This protocol has been registered with the international prospective register of systematic reviews (PROSPERO) as number CRD42018093417.

Data sources and search strategy

We performed a systematic literature search of CNKI, Wanfang, SinoMed, and VIP for reports published in Chinese, and we searched Pubmed, Embase, and the Cochrane Library for reports published in English from January 1, 2000 to September 1, 2017. The search method is given in Appendix 1. We included studies that assessed the accuracy of molecular diagnosis of pulmonary TB and downloaded their results into EndNote X8.

Two reviewers independently screened the studies in two-steps, checking the title and abstract first, and then, checking the full text according to the following inclusion criteria: whether the study design was a typical cross-sectional, randomized controlled trials (RCTs) or cohort studies; whether the study objects were Chinese adults or children presumed (or suspected) to have pulmonary TB; whether the molecular diagnosis methods used had been endorsed by CFDA as index tests; whether the target disease was pulmonary TB; whether the reference standards were MTB culture methods (solid or liquid culture for M. tuberculosis); and whether comparisons were done between molecular diagnosis and an acceptable reference standard, with the value of the true positive, true negative, false positive, and false negative reported. Any disagreement was resolved through discussion and consensus or, if necessary, the decision of a third reviewer.

Data extraction and quality assessment

Two researchers independently conducted data extraction and quality assessment, and any disagreements were resolved by discussion with a third researcher. The extraction agree with a Cochrane review4, including basic information, study design, patient characteristics, disease characteristics, reference standard, index test, and outcome measures. The full list of variables is detailed in Appendix 2.

We assessed the quality of the selected studies and the potential risk of bias using the Quality Assessment of Diagnostic Accuracy Studies (QUADAS-2). This assessment has four domains: patient selection, index test, reference standard, and flow and timing. All domains were used to judge the risk of bias as low, high, or unclear, and the first three domains were judged in relation to applicability concerns. If a given domain contained one or more key questions answered by no or unclear, then it was considered to be an area of potential bias or applicability concerns25. We did not carry out a formal assessment of publication bias using funnel plots or regression tests because such techniques were not helpful for the study of the accuracy of diagnostic26.

------------------------

**Problem 1**
Please return everything in the tuberculosis review methods from "We assessed the" down to "accuracy of diagnostic26.", word for word.
**Problem 2**
Carry the tuberculosis review methods forward from their last sentence.
The records have nothing to do with the tuberculosis review methods.

------------------------

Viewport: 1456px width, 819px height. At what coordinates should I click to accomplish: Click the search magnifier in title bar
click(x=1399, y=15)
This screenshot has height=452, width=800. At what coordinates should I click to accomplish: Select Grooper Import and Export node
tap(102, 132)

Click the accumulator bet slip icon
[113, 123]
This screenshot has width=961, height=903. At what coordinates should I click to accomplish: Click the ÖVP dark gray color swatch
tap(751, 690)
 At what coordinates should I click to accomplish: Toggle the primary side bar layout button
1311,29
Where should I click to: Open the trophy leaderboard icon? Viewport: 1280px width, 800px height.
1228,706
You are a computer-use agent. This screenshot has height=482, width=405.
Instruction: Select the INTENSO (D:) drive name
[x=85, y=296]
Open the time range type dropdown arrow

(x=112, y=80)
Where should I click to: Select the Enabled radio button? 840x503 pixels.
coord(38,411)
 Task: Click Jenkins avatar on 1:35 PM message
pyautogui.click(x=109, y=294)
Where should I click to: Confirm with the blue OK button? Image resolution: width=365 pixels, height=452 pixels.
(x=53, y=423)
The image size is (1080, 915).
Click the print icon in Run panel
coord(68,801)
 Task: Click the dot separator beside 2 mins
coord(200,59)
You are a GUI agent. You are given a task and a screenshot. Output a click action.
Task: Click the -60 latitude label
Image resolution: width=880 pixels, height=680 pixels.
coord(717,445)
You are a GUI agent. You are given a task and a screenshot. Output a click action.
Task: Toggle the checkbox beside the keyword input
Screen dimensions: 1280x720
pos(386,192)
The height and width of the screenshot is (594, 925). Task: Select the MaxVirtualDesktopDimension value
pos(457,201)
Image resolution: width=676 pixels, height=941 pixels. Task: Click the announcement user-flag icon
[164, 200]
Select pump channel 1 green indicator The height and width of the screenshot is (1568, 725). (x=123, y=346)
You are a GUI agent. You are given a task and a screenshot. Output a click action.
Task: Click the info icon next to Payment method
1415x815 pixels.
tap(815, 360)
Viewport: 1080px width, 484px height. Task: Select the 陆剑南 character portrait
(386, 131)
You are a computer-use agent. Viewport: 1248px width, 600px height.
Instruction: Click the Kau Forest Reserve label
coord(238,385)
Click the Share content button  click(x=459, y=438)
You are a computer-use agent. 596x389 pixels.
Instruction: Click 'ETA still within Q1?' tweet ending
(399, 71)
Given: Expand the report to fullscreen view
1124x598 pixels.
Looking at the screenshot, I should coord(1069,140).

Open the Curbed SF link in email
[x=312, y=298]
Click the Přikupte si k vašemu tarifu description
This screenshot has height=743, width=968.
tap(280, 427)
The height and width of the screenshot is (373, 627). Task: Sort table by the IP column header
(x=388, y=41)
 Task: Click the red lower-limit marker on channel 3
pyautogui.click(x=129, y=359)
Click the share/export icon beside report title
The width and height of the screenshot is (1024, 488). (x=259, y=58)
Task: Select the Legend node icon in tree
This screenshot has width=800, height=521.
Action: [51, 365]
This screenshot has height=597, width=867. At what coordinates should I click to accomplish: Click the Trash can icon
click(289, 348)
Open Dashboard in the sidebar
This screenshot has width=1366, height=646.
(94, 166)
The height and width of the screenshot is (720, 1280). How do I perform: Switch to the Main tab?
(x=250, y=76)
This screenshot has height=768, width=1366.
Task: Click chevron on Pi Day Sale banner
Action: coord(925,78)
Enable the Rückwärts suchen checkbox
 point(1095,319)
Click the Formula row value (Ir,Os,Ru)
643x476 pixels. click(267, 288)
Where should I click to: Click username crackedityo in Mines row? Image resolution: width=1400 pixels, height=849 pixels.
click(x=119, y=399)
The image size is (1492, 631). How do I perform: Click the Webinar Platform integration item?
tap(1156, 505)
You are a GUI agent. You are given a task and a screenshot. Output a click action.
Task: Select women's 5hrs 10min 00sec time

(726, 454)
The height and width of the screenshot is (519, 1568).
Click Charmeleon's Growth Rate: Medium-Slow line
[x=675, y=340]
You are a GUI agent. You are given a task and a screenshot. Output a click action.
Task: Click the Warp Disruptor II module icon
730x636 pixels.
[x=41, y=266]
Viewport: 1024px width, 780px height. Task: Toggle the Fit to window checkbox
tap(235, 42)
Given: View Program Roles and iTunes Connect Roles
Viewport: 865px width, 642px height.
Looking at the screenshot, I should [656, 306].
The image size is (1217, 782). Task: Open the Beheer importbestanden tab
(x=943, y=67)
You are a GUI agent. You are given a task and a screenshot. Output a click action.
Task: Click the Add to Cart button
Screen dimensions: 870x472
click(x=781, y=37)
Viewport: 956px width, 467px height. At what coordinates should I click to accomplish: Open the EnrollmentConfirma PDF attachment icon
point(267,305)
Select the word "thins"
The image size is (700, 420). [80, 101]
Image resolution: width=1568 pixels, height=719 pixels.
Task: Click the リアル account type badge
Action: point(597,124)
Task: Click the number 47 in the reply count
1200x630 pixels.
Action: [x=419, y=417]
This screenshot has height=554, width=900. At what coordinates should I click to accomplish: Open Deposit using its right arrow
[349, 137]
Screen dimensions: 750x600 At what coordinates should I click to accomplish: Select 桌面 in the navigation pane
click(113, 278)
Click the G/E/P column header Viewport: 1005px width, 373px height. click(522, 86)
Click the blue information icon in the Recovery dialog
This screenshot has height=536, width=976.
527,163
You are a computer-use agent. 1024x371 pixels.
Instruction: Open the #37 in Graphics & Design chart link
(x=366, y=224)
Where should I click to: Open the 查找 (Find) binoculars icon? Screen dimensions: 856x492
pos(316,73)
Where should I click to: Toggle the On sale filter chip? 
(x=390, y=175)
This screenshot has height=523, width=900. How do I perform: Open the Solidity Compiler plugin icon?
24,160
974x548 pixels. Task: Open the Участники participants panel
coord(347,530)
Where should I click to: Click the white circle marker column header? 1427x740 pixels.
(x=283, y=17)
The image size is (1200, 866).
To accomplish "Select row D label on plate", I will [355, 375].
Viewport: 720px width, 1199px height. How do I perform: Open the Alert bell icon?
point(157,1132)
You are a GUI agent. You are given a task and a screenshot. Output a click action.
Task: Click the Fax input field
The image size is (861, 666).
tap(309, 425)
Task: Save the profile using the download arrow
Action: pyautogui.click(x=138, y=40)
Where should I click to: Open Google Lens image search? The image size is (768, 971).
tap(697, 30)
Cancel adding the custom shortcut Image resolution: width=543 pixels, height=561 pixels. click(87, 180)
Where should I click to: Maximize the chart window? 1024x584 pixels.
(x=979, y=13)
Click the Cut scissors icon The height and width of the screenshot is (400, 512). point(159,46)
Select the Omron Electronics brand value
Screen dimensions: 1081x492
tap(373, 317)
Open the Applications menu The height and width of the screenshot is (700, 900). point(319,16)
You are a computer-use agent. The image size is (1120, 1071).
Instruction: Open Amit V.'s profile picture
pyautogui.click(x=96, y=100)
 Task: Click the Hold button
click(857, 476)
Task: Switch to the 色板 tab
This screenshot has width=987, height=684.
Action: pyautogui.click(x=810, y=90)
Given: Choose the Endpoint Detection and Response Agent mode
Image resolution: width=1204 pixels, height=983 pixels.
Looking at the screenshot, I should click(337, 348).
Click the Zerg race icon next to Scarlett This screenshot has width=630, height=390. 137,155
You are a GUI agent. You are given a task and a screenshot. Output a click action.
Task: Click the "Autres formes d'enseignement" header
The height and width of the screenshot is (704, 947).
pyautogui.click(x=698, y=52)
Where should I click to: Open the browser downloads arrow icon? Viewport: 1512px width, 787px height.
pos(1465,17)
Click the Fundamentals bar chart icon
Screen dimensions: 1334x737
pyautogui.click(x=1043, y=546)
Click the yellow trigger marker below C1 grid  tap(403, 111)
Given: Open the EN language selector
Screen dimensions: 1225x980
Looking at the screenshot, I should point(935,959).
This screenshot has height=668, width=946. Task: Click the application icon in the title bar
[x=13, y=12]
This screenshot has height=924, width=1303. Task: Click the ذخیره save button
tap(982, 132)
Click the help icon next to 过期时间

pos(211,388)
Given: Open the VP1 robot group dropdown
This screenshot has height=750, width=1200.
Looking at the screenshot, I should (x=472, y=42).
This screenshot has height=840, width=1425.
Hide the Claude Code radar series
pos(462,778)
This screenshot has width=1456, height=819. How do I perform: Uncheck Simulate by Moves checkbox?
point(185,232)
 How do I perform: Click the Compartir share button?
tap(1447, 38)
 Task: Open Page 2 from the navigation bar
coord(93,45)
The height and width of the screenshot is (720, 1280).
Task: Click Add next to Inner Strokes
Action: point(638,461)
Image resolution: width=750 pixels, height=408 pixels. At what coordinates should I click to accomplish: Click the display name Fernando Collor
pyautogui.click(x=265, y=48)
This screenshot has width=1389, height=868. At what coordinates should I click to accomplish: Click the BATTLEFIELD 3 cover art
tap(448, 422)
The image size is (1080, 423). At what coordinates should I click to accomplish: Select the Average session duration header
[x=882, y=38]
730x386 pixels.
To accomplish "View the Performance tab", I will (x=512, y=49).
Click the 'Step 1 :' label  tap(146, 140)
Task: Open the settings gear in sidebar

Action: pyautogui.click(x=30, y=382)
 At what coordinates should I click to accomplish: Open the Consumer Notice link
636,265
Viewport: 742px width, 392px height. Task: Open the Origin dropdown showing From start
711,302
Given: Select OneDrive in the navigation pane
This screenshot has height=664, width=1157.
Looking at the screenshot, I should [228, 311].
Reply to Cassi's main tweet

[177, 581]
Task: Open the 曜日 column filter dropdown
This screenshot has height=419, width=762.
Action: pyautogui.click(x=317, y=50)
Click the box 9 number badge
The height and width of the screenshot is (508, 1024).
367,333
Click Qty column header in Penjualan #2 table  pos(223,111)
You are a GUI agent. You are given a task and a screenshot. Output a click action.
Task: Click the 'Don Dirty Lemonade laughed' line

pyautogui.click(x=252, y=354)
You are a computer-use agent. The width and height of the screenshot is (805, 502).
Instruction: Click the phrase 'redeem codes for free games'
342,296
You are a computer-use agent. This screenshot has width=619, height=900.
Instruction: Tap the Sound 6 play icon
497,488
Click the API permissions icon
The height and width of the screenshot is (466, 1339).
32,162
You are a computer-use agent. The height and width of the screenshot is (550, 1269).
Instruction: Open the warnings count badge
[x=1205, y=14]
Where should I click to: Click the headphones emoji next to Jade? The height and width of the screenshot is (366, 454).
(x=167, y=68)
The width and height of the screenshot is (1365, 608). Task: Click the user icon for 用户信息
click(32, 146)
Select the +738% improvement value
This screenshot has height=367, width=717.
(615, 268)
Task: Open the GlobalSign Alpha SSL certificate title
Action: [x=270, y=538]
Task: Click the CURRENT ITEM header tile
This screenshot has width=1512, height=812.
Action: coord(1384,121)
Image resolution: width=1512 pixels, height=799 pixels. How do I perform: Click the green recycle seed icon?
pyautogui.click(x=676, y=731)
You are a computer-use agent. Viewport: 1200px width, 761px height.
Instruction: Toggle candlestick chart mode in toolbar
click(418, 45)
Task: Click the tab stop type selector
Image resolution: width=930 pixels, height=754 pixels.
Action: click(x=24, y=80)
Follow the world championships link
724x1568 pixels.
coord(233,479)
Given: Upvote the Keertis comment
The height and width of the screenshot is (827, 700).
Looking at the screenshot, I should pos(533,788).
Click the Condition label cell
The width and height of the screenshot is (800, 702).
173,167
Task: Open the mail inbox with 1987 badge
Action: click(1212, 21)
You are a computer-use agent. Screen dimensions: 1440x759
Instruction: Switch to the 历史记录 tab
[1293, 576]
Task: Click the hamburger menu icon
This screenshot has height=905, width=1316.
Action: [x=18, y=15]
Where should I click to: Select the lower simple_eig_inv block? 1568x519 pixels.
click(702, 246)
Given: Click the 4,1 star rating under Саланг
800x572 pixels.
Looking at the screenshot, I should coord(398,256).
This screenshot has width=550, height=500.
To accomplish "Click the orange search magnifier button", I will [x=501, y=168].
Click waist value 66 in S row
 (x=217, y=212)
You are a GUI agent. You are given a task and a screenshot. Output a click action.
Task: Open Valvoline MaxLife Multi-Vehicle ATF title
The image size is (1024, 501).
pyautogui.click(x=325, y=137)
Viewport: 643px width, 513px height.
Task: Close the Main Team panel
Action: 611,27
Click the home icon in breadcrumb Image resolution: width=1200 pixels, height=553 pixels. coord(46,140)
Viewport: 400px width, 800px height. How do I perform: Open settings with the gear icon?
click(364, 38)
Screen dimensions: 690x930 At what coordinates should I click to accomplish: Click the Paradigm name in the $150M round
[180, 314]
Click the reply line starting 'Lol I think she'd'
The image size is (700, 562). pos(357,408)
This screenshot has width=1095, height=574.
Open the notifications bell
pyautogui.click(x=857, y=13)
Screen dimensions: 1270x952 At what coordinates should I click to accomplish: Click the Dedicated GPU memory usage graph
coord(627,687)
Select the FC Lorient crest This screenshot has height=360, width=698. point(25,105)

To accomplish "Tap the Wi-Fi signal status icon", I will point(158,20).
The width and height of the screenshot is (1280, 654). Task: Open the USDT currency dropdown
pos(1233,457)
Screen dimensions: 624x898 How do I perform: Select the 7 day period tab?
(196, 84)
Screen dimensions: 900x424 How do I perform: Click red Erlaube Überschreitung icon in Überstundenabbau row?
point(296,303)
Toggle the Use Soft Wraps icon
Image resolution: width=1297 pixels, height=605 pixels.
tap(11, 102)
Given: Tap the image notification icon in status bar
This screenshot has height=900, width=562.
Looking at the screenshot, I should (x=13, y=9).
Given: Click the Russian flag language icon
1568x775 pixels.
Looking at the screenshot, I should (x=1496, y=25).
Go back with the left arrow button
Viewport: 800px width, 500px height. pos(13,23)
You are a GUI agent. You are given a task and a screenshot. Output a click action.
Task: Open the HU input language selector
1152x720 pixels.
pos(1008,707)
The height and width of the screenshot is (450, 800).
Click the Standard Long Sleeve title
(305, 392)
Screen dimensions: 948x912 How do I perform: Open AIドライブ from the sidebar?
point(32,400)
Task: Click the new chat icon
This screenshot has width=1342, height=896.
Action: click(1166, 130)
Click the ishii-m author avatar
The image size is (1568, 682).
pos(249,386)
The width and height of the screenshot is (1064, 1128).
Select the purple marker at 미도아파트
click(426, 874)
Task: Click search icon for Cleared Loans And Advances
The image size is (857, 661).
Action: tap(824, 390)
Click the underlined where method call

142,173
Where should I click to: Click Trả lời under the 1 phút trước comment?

------------------------

**Written reply 1**
We assessed the quality of the selected studies and the potential risk of bias using the Quality Assessment of Diagnostic Accuracy Studies (QUADAS-2). This assessment has four domains: patient selection, index test, reference standard, and flow and timing. All domains were used to judge the risk of bias as low, high, or unclear, and the first three domains were judged in relation to applicability concerns. If a given domain contained one or more key questions answered by no or unclear, then it was considered to be an area of potential bias or applicability concerns25. We did not carry out a formal assessment of publication bias using funnel plots or regression tests because such techniques were not helpful for the study of the accuracy of diagnostic26.

**Written reply 2**
Statistical analysis

We performed descriptive analyses, and the study characteristics are represented in Appendix 3. For each index test, the sensitivity and specificity were found with the corresponding 95% CI, and then, we summarized the results in forest plots and a receiver operating characteristics plot13,27. When an index test was assessed by four or more different studies, pooled estimates of sensitivity and specificity were calculated using a bivariate logistic regression model, with hierarchical random effects. This approach allowed us to calculate pooled estimates while minimizing potential sources of variation caused by the imprecision of the sensitivity and specificity estimates within individual studies, the correlation between sensitivity and specificity across studies, and the variation in sensitivity and specificity between studies28. We used a univariate random-effects model to calculate estimates of sensitivity and specificity separately or simply described the results from each individual study for index tests that were assessed in fewer than four studies. To investigate the sources of heterogeneity, we refitted the meta-analysis model within groups defined by their smear status. To explore the robustness of the results, when sufficient studies were available, we performed sensitivity analyses, focusing on studies whose patient selection domains were low-risk for concerns regarding applicability, studies whose reference standard domains were low-risk for concerns regarding applicability, and studies published in English. All of the above analyses were conducted using the statistical software Stata13.0 and Revman5.3.